### The task
Every line in the data below that holds "Sort" should be found and copied.

### Exercise material
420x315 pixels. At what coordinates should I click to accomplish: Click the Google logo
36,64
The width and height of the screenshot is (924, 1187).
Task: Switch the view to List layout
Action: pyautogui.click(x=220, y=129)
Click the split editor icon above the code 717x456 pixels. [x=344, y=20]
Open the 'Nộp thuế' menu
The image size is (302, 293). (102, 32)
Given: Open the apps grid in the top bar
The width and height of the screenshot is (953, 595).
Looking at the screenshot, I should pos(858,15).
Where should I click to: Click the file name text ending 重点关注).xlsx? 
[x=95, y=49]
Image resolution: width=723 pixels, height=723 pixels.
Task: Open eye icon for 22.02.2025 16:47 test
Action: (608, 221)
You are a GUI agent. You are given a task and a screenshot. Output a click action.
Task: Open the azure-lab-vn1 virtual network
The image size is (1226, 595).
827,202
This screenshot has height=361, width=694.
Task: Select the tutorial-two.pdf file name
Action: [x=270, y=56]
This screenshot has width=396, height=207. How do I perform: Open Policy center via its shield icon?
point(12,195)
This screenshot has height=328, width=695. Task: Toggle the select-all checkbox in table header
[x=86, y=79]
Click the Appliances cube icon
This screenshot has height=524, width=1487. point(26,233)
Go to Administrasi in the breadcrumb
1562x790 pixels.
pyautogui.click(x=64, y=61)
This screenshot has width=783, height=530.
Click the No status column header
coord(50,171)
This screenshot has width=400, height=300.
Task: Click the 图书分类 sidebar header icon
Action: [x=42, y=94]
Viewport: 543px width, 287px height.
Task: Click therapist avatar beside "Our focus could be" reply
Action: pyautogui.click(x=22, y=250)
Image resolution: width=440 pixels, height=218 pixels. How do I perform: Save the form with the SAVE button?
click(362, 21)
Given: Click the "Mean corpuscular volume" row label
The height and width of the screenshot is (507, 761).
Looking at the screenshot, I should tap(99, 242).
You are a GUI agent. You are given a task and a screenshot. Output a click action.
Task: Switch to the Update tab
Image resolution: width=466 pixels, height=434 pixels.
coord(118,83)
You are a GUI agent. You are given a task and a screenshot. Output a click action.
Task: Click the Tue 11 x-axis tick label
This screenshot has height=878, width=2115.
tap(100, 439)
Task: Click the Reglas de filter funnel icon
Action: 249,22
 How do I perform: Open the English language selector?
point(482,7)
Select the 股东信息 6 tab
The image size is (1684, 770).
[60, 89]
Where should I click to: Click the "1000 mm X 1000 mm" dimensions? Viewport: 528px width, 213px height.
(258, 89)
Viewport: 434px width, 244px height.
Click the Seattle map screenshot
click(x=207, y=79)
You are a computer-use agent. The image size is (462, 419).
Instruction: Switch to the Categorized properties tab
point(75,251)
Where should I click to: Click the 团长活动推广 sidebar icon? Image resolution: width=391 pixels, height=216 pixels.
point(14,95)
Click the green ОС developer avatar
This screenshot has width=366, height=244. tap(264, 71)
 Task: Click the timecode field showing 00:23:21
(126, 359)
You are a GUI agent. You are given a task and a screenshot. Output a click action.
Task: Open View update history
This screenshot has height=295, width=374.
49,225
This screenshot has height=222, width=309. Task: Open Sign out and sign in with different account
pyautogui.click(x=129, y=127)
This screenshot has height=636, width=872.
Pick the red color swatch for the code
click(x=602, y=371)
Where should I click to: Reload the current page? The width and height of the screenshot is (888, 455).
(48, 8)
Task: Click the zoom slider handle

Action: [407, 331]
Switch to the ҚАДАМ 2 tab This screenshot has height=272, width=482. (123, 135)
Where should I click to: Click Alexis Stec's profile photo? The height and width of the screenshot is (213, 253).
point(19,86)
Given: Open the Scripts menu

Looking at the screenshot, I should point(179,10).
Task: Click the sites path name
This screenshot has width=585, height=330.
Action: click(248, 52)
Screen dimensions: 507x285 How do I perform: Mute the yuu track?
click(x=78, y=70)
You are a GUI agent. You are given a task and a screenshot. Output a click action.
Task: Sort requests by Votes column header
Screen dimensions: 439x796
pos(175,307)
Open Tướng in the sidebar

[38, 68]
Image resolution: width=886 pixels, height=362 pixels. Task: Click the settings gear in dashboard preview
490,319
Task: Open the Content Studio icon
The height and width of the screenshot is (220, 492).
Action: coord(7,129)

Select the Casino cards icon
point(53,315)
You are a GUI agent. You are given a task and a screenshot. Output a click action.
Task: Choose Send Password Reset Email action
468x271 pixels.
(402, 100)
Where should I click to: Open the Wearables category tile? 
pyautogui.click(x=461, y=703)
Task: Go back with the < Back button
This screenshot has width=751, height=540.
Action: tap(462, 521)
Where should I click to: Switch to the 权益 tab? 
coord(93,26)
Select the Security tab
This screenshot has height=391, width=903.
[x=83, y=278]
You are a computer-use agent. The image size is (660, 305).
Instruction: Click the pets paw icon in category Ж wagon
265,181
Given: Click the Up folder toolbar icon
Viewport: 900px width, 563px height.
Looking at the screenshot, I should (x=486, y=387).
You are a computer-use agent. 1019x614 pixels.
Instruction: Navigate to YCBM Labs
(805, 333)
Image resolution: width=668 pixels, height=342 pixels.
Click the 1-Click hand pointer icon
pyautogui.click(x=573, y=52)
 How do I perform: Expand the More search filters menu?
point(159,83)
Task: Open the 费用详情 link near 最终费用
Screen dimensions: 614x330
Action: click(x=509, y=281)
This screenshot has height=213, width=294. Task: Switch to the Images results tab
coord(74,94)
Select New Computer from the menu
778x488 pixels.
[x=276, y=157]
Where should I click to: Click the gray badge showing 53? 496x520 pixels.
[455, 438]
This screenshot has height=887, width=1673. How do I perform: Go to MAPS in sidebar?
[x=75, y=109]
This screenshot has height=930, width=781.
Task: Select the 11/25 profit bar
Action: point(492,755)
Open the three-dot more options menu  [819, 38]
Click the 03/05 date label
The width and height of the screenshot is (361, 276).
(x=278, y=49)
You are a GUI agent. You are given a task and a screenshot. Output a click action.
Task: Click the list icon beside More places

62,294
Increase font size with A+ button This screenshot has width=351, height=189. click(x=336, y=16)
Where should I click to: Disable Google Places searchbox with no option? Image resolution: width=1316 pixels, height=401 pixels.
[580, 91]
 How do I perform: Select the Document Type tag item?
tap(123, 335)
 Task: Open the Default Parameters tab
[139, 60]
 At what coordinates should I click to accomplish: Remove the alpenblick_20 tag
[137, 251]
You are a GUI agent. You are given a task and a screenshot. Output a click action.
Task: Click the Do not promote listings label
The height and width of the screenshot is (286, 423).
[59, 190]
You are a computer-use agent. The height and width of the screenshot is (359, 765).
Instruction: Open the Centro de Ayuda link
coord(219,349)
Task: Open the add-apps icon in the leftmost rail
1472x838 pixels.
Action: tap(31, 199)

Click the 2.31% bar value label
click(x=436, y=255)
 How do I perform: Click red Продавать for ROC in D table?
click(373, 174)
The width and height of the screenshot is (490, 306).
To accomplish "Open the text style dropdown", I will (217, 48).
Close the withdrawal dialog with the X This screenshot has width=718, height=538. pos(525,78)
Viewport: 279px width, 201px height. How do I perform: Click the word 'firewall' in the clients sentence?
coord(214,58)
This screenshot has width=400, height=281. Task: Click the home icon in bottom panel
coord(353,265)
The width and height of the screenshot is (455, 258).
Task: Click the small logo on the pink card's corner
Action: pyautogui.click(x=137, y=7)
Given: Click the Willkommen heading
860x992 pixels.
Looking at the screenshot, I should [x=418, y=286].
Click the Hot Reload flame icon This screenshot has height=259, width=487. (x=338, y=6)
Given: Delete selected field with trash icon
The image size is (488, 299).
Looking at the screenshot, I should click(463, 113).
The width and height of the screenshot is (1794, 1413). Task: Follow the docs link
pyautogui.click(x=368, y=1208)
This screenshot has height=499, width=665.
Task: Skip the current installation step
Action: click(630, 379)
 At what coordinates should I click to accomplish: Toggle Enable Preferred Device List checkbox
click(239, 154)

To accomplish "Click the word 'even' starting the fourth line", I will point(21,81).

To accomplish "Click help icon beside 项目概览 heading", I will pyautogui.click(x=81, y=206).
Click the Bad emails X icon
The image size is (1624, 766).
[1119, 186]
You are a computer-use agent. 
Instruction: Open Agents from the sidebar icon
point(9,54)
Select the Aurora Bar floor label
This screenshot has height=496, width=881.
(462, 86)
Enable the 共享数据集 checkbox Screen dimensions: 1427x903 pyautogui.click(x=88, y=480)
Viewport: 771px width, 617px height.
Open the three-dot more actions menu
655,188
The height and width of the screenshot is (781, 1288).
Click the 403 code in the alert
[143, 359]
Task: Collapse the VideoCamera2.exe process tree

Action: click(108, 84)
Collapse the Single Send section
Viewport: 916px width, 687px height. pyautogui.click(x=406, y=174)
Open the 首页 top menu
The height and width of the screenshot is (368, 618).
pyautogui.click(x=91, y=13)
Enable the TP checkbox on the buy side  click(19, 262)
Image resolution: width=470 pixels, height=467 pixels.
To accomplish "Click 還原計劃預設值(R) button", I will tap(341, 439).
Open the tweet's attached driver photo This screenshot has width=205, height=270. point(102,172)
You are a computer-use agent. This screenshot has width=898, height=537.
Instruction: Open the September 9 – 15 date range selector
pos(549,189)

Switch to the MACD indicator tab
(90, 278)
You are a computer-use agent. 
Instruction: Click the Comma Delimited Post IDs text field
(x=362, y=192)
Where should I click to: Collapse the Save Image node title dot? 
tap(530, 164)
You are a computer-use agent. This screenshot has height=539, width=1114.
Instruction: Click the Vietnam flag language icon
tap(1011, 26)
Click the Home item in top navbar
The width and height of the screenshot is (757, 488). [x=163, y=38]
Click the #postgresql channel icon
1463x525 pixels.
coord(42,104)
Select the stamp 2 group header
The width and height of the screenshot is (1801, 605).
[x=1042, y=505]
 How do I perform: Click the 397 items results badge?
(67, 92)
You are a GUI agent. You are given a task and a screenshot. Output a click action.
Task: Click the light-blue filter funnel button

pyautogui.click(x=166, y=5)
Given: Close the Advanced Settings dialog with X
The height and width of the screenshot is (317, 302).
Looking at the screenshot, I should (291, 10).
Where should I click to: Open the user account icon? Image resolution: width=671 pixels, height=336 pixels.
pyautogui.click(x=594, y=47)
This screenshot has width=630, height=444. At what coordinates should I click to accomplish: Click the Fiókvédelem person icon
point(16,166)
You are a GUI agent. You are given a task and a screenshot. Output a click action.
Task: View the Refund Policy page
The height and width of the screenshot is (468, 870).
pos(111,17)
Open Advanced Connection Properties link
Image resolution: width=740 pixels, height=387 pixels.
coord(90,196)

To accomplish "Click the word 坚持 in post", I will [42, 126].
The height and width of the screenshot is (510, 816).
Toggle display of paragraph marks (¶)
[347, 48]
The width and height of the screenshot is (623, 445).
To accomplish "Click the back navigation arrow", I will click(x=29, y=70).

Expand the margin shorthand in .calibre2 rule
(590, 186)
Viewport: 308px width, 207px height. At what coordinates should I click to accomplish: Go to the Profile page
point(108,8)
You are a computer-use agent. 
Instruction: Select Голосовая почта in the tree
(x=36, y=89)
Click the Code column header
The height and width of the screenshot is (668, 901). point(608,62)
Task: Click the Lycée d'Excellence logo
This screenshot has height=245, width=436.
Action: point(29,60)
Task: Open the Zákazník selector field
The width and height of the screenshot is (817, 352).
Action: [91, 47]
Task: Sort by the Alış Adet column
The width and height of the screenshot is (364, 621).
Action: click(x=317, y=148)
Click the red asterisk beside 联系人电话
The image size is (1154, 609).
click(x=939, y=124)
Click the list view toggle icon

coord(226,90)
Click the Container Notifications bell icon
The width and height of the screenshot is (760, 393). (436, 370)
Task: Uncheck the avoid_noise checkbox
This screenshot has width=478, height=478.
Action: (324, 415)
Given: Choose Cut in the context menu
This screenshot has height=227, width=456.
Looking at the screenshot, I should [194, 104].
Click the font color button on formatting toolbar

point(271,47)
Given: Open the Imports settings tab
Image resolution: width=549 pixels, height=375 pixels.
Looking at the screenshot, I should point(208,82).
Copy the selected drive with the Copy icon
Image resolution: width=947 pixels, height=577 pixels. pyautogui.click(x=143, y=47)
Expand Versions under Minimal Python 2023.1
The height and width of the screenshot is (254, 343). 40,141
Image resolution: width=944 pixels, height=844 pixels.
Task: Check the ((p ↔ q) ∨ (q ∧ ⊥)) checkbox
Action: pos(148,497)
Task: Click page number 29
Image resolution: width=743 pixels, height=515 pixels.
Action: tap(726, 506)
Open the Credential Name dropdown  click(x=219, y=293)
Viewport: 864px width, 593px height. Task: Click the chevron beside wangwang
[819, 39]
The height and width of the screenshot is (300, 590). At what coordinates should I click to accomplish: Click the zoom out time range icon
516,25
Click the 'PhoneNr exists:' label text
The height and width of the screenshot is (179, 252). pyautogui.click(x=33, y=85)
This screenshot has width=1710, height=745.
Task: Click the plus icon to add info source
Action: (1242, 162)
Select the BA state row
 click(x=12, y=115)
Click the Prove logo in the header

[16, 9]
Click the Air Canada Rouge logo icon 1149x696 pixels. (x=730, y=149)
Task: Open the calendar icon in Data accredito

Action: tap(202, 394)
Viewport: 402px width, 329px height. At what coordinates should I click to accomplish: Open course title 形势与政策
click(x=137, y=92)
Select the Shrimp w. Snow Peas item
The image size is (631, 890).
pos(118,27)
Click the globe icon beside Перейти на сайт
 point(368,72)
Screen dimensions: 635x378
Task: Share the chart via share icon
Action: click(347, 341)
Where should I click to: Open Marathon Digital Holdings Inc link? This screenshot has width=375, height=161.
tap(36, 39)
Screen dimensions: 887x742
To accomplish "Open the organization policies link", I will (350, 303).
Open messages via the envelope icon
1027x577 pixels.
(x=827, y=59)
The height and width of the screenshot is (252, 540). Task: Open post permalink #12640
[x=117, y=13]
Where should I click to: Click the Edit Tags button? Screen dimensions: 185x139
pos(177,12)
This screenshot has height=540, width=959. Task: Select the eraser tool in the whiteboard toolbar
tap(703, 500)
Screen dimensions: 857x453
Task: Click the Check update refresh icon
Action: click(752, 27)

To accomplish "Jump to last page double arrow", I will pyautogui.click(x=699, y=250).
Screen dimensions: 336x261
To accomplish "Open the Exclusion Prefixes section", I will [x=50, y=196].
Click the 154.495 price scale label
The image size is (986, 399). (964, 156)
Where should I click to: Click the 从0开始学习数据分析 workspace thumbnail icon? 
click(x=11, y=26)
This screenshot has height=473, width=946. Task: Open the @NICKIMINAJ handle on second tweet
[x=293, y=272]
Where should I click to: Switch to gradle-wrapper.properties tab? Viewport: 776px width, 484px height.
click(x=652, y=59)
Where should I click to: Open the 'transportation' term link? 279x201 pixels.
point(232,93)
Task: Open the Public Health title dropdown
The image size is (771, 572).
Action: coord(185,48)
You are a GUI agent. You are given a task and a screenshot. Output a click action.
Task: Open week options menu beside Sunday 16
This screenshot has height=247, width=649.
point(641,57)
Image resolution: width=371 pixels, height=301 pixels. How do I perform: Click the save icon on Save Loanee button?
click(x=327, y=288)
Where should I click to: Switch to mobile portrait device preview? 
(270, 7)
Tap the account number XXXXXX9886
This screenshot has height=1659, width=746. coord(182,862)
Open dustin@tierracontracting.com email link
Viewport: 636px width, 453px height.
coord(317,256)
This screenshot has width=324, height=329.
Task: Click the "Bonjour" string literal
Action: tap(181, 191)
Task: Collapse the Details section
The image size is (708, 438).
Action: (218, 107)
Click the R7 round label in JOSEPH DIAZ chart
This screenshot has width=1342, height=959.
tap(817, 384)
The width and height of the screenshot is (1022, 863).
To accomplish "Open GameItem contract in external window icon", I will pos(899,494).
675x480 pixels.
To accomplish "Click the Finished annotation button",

### Expected answer
Task: Sort requests by Votes column header
Task: Sort by the Alış Adet column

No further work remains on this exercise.